Abstract
Introduction
Analgesia is key to successful conservative, nonsurgical management of patients admitted to the hospital with multiple rib fractures. Recently, new fascial plane regional anesthesia techniques have become widely available. We hypothesized that since the introduction of these new regional analgesia techniques, for patients over the age of 65 years, the effect of increasing numbers of rib fractures has been mitigated.
Methods
A retrospective study of patients admitted for the management of rib fractures between 2017 and 2020 was performed. Patients not admitted to the hospital, under the age of 65 years, or with chest trauma other than rib fractures were not eligible for inclusion. The primary outcome of interest was mortality. The secondary outcomes were the incidence of pneumonia and intensive care unit admission. Results were reported as the odds ratio and its 95% confidence interval and associated p-value. Statistical significance was set at
Results
Overall, 252 patients were included and 142 patients received a regional anesthesia. The mortality rate was 4% (n = 10) with no association between mortality and number of rib fractures (p = 0.215). Twenty-four patients (9.5%) developed pneumonia during their hospital stay, again with no association with an increasing number of rib fractures. The intensive care unit admission rate was 13.1
Conclusion
Management including liberal utilization of regional anesthesia for at-risk patients appears to mitigate the effect of increasing numbers of rib fractures on the incidence of mortality and pneumonia.
Introduction
Compared with younger patients, patients over the age of 65 years are twice as likely to die when admitted to the hospital with multiple rib fractures.1,2 Regardless of age, there is a strong correlation between an increasing number of rib fractures and mortality. 3 For patients over the age of 65 years, with four or more fractured ribs, the mortality rate is 34–38%.1,2 The primary cause of rib fracture-related morbidity and mortality is the associated respiratory complications, 4 which occur due to pain-related impairment of deep inspiration, as well as opioid-induced sedation and respiratory depression. 5
Recently, there has been a surge of literature demonstrating the benefits of surgical rib fixation on rib fracture-related morbidity and mortality, 6 although in many centers, this is not a common management technique for rib fractures, with a greater dependence on nonsurgical, conservative management strategies. When managing rib fractures nonsurgically, the key to prevent morbidity and mortality is the provision of high-quality analgesia and chest physiotherapy. 2 The best conservative analgesia for rib fractures involves the provision of neuraxial or regional anesthesia, in combination with other multimodal therapies.7–9 Unfortunately, the older populations have often been precluded from having thoracic epidural (TE) or paravertebral block (PVB) analgesia due to the frequent occurrence of contraindications, 10 leading to a higher reliance on opioid-based analgesia and associated respiratory complications.
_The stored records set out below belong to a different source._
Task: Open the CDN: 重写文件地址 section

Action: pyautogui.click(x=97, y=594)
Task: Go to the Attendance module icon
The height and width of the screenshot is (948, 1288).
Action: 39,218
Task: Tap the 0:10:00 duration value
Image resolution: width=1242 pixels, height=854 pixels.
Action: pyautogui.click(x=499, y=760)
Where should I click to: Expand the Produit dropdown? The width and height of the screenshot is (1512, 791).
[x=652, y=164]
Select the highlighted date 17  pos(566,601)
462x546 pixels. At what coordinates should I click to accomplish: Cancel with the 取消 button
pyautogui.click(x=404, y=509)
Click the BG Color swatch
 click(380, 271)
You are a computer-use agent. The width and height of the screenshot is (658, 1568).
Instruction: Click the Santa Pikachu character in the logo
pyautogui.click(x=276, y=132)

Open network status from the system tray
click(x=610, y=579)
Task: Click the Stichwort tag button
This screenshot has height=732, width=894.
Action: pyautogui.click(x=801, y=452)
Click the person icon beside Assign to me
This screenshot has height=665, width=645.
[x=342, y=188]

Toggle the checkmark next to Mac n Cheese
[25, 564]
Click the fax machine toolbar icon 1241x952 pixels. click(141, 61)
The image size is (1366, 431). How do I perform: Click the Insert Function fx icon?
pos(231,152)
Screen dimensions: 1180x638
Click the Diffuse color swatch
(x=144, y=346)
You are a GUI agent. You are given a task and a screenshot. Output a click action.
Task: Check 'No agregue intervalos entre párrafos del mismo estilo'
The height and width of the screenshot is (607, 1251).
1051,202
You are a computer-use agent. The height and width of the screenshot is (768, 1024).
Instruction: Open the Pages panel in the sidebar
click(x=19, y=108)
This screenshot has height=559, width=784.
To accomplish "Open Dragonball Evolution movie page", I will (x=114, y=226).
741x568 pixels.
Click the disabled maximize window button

In recent years, there have been significant advancements in the field of regional anesthesia. Fascial plane blocks such as the erector spinae plane (ESP) have been shown to be highly efficacious, safe blocks, even in the presence of contraindications to TE or PVB.11,12 These blocks are in superficial, compressible locations and based on a risk–benefit analysis can be utilized in patients with active infection or anticoagulation. 12 For this reason, the elderly population has particularly benefited from this new analgesic technique for rib fractures. 13 We hypothesized that since the introduction of these new regional analgesia techniques, for patients over the age of 65 years, the effect of increasing numbers of rib fractures has been mitigated. The primary aim of this study was to determine whether there is a correlation between an increasing number of rib fractures and mortality. The secondary aim was to determine whether there was a correlation between an increasing number of rib fractures with pneumonia and intensive care unit (ICU) admission.
Methods
A retrospective study was performed with institutional review board (IRB) approval by The Prince Charles Human Research Ethics Committee (HREC: LNR/2018/QPCH/45155). Written informed patient consent was not required for this retrospective study as per the IRB. We analyzed electronic medical record data of patients aged 65 years and over, admitted for the management of rib fractures between February 2017 and September 2020. Patients not admitted to the hospital, under the age of 65 years, or with chest trauma other than rib fractures were not eligible for inclusion. Regional anesthesia was provided to patients according to red flag symptoms in our standardized blunt chest trauma algorithm (Box 1). Data collected included demographics, medical co-morbidities, mechanism of injury, injuries sustained, location of residence prior to admission, and utilization of regional anesthesia.
The primary outcome of interest was mortality. Mortality was defined as not surviving to discharge. The secondary outcomes were the incidence of pneumonia and ICU admission.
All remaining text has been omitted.